Justiça Federal indefere pedido para determinar implantação de impressão de votos nas eleições de 2018

15 de março de 2018

A 3ª Vara Federal de Santa Maria (RS) negou pedido para obrigar a União a implementar o retorno da célula física ou um mecanismo que permita a impressão do voto para garantir a fiscalização da contagem d e votos nas eleições de 2018. Na decisão liminar, publicada no dia 13/3, o juiz Loraci Flores de Lima considerou que não haveria tempo hábil ou a convicção de que o sistema antigo seria mais seguro do que o atual, eletrônico.

Um empresário da região ingressou com a ação popular alegando que a utilização da urna eletrônica, por não permitir que se fiscalize as fases do processo de votação e apuração, violaria o princípio da publicidade e as determinações da legislação pertinente à matéria. Sustentou que o equipamento deveria servir ao processo eleitoral e, não, defini-lo.

Para ele, a urna eletrônica somente seria segura se permitisse a publicidade das etapas que se sucedem ao exercício do voto. O autor popular afirmou ainda que, apesar de a Lei nº 13.165/15 determinar a implementação da impressão do voto, isso não acontecerá nessa eleição. De acordo com o homem, a cédula física sempre deteve a tecnologia para cumprir as exigências jurídicas do processo eleitoral.

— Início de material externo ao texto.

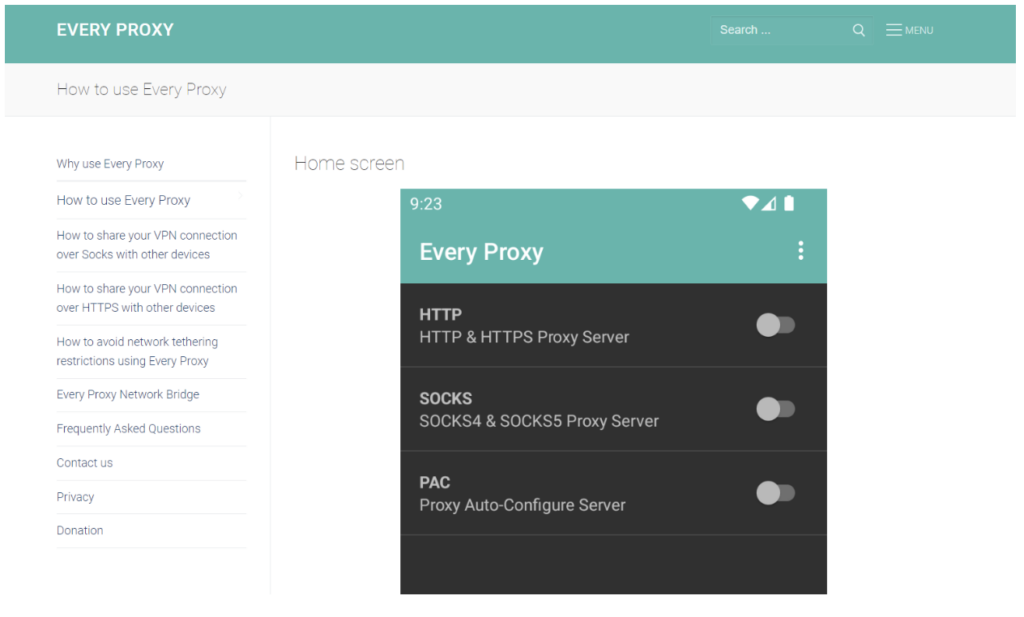This screenshot has width=1024, height=617.
Task: Click the Wi-Fi status bar icon
Action: click(750, 203)
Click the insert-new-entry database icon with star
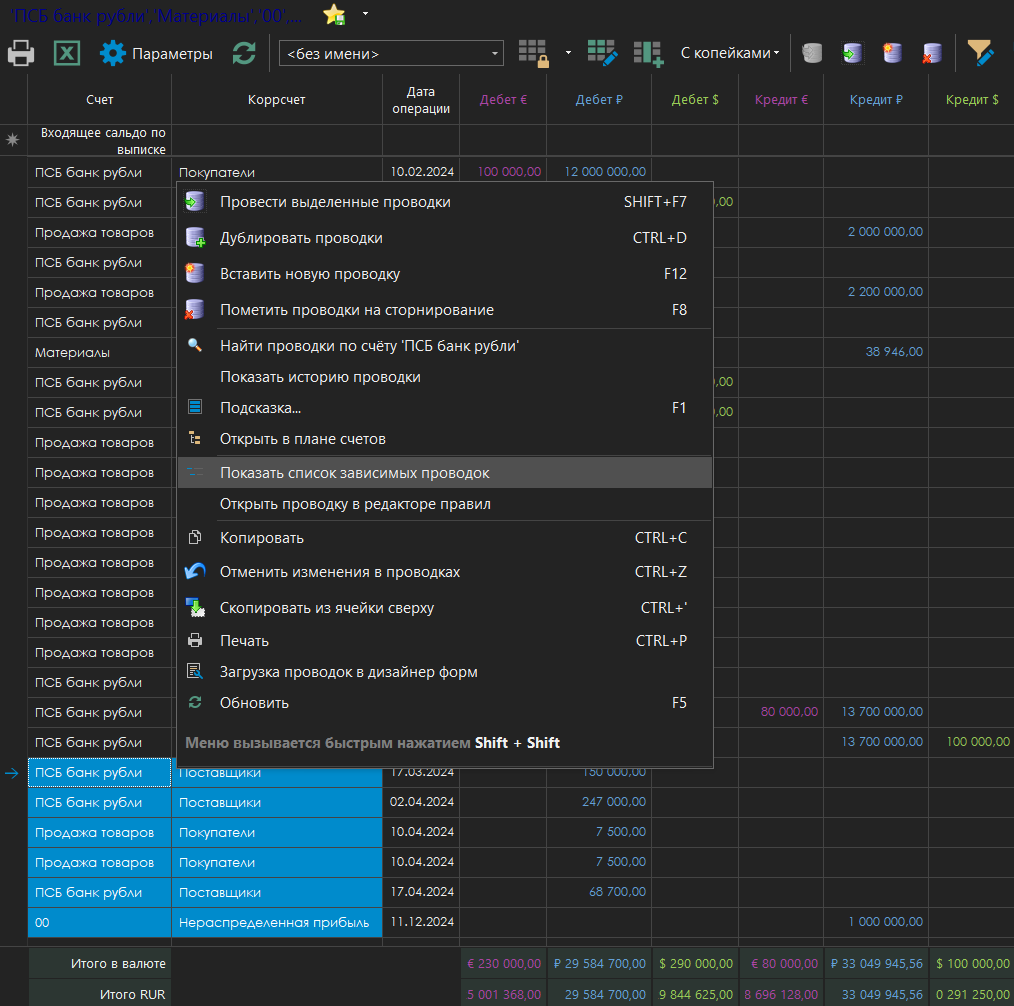1014x1006 pixels. tap(892, 53)
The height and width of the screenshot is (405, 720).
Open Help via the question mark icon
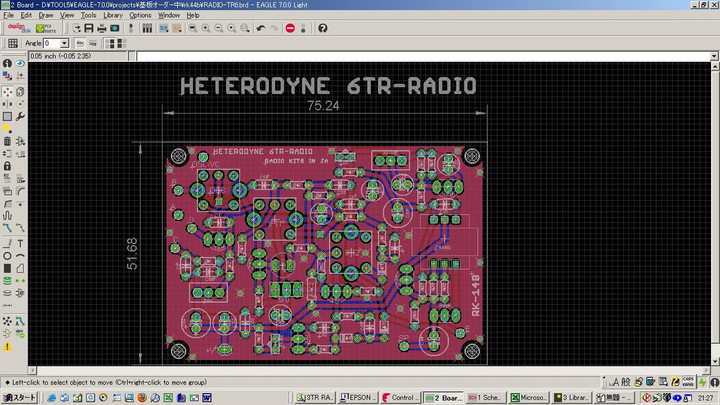[x=323, y=28]
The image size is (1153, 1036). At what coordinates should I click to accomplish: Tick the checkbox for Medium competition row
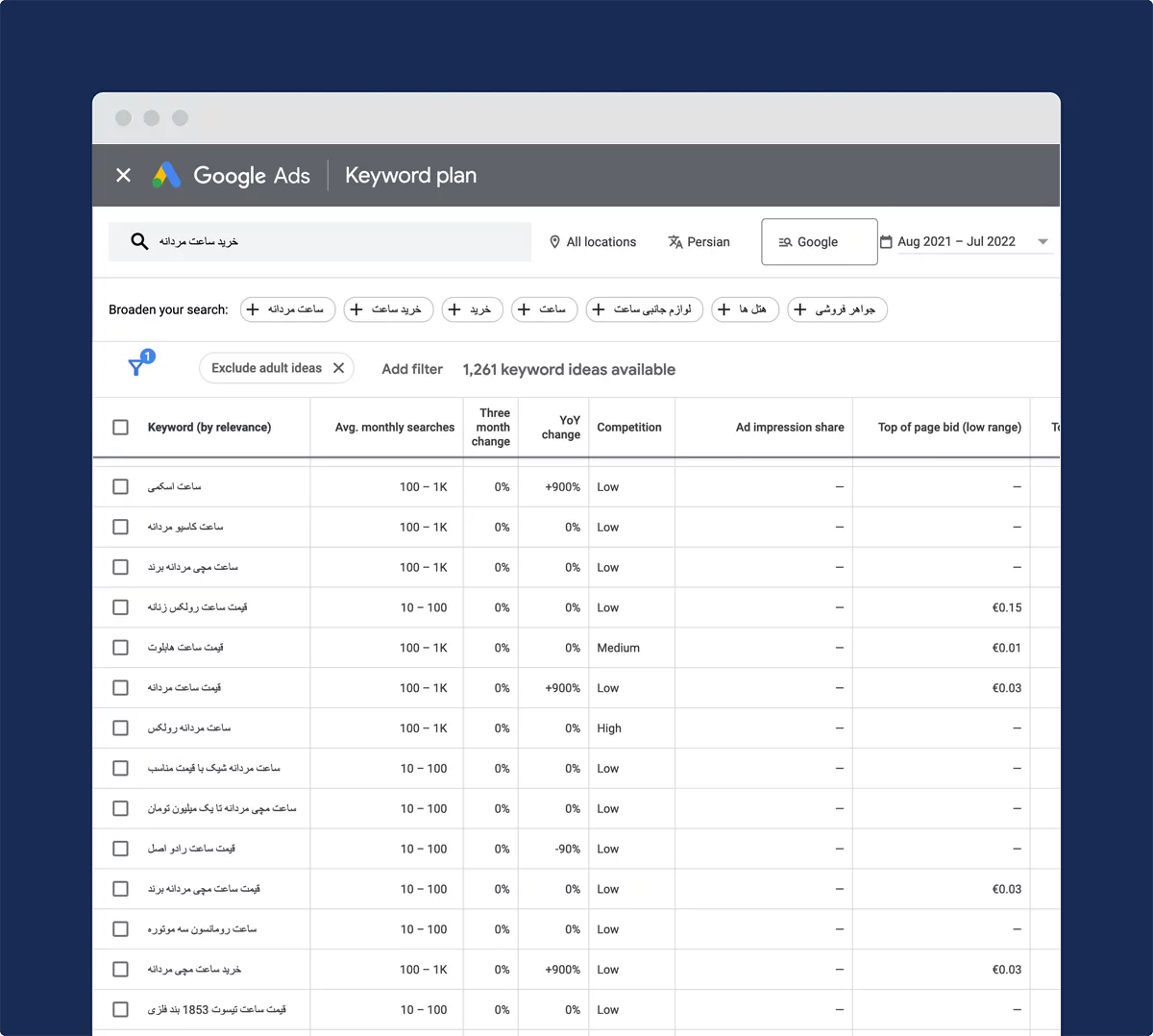(120, 648)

Ao analisar o caso, o juiz federal Loraci Flores de Lima pontuou que, conforme documento apresentado pelo próprio autor, a Presidência do Tribunal Superior Eleitoral (TSE) teria justificado a não implementação de um novo sistema mencionando limitações orçamentárias. “Ora, se esse é o contexto, é evidente que não basta uma decisão judicial para alterar o mundo dos fatos. Em outras palavras, se não há verba para cumprir a lei, não haverá para o cumprimento de eventual decisão judicial”, destacou.

Segundo o magistrado, “inexiste qualquer elemento de convicção que garanta, como sustentado à inicial, que eventual retorno ao sistema antigo, do voto por meio de cédula física, em verdadeiro retrocesso, seja algo mais seguro que a votação feita pela urna eletrônica. Aliás, se a implantação do sistema de impressão não pode ser efetivada justamente porque não haveria, neste momento, como garantir a máxima segurança, é evidente que também não há como garantir, a tempo e modo próprio, que o retorno ao sistema anterior seja implementado com todas as garantias que devem cercar a mais pura manifestação do eleitor”.

Loraci indeferiu o pedido de liminar, mas o mérito da ação ainda será julgado. Cabe recurso ao Tribunal Regional Federal da 4ª Região.